Louisiana: State v. Green (1946) 210 La. 157 [26 So.2d 487].
Maryland: Terrell v. State (1968) 3 Md.App. 340 [239 A.2d 128].
Massachusetts: Commonwealth v. LePage (1967) 352 Mass. 403 [226 N.E.2d 200].
Michigan: People v. Harper (1972) 43 Mich.App. 500 [204 N.W.2d 263]; People v. Perryman (1979) 89 Mich.App.516, 524 [280 N.W.2d 579] (cautionary sua sponte instructions required).
Mississippi: Hinton v. State (1936) 175 Miss. 308 [166 So. 762].
Missouri: State v. Fields (Mo. 1968) 434 S.W.2d 507.
New Hampshire: State v. Taylor (1978) 118 N.H. 855, [395 A.2d 505] (admissible where foundational elements met; jury must be instructed to view it with caution, etc.).
North Carolina: State v. Rowland (1965) 263 N.C. 353 [139 S.E.2d 661] (dog’s pedigree required in addition to other foundational elements).
Ohio: State v. Dickerson (1907) 77 Ohio St. 34 [82 N.E. 969].
Oklahoma: Buck v. State (1943) 77 Okla.Crim. 17 [138 P.2d 115].
Pennsylvania: Commonwealth v. Hoffman (1913) 52 Pa.Super. 272.
South Carolina: State v. Brown (1916) 103 S.C. 437 [88 S.E. 21],
Tennessee: Copley v. State (1926) 153 Tenn. 189 [281 S.W. 460]; State v. Barger (Tenn.Crim. 1980) 612 S.W.2d 485.
Texas: Parker v. State (1904) 46 Tex.Crim 461 [80 S.W. 1008],
Vermont: State v. Bourassa (1979) 137 Vt. 62 [399 A.2d 507].
Washington: State v. Socolof (1981) 28 Wn.App. 407 [623 P.2d 733] (admissible where all five foundational elements met).
West Virginia: State v. McKinney (1921) 88 W.Va. 400 [106 S.E. 894].
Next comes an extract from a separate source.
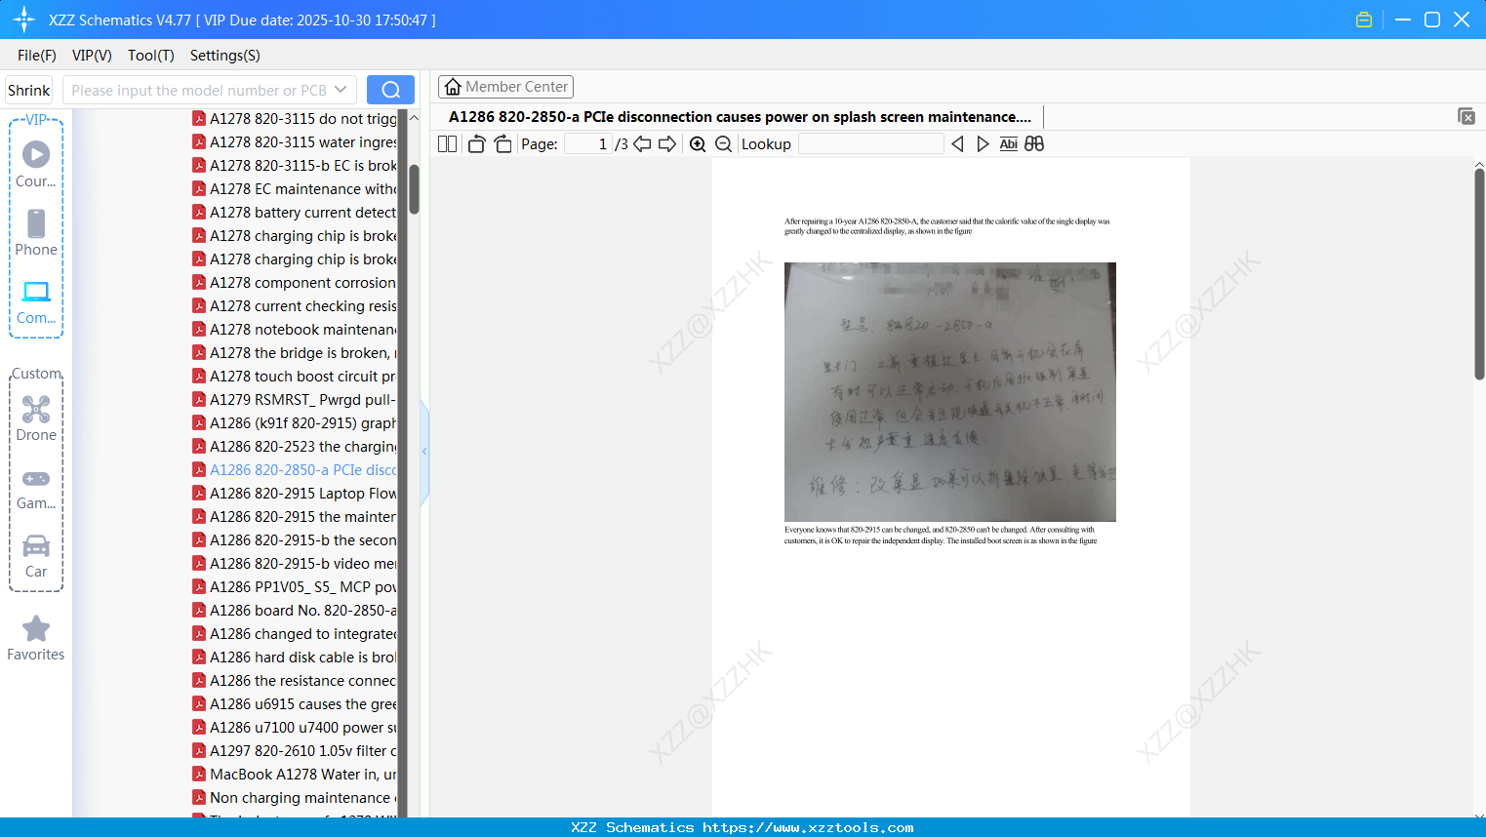Viewport: 1486px width, 837px height.
Task: Click the Shrink button
Action: (28, 89)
As noted in Blair v. Commonwealth (1918) 181 Ky. 218, 220-221 [204 S.W. 67, 68]: “If we may credit Sir Walter Scott, such evidence was looked upon with favor as early as the twelfth century. In ‘The Talisman’ it is related that in the joint crusade of Richard I of England and Philip H of France, Roswell, the hound, pulled from the saddle Conrade, Marquis of Montserrat, thus mutely accusing him of the theft of the banner of England. Philip defended the marquis with the remark, ‘Surely the word of a knight and a prince should bear him out against the barking of a cur. ’ To which Richard replied, ‘Royal brother, recollect that the Almighty, who gave the dog to be companion of our pleasures and our toils, both invested him with a nature noble and incapable of deceit. He forgets neither friend nor foe—remembers, and with accuracy, both benefit and injury. He has a share of man’s intelligence, but no share of man’s falsehood. You may bribe a soldier to slay a man with his sword, or a witness to take life by false accusation; but you cannot make a hound tear his benefactor; he is the friend of man save when man justly incurs his enmity. Dress yonder Marquis in what peacock robes you will, disguise his appearance, alter his complexion with drugs, and washes, and hide himself amidst a hundred men, I will yet pawn my sceptre that the hound detects him, and expresses his resentment, as you have tins day beheld.’” (Italics added.)
While the dog may have remained man’s best friend through the ages, I would like to think that the law has made some progress since the reign of Richard I of England from 1189-1199.
We observe that it took the dog about 35 to 40 minutes to track down appellant, a distance of about seven-tenths of a mile. The explanation seems to be that the wind blew the scent around and the dog, apparently, would lose it and then have to nose around to pick up the scent again. Obviously, this would seem to detract from the reliability of the dog-tracking here.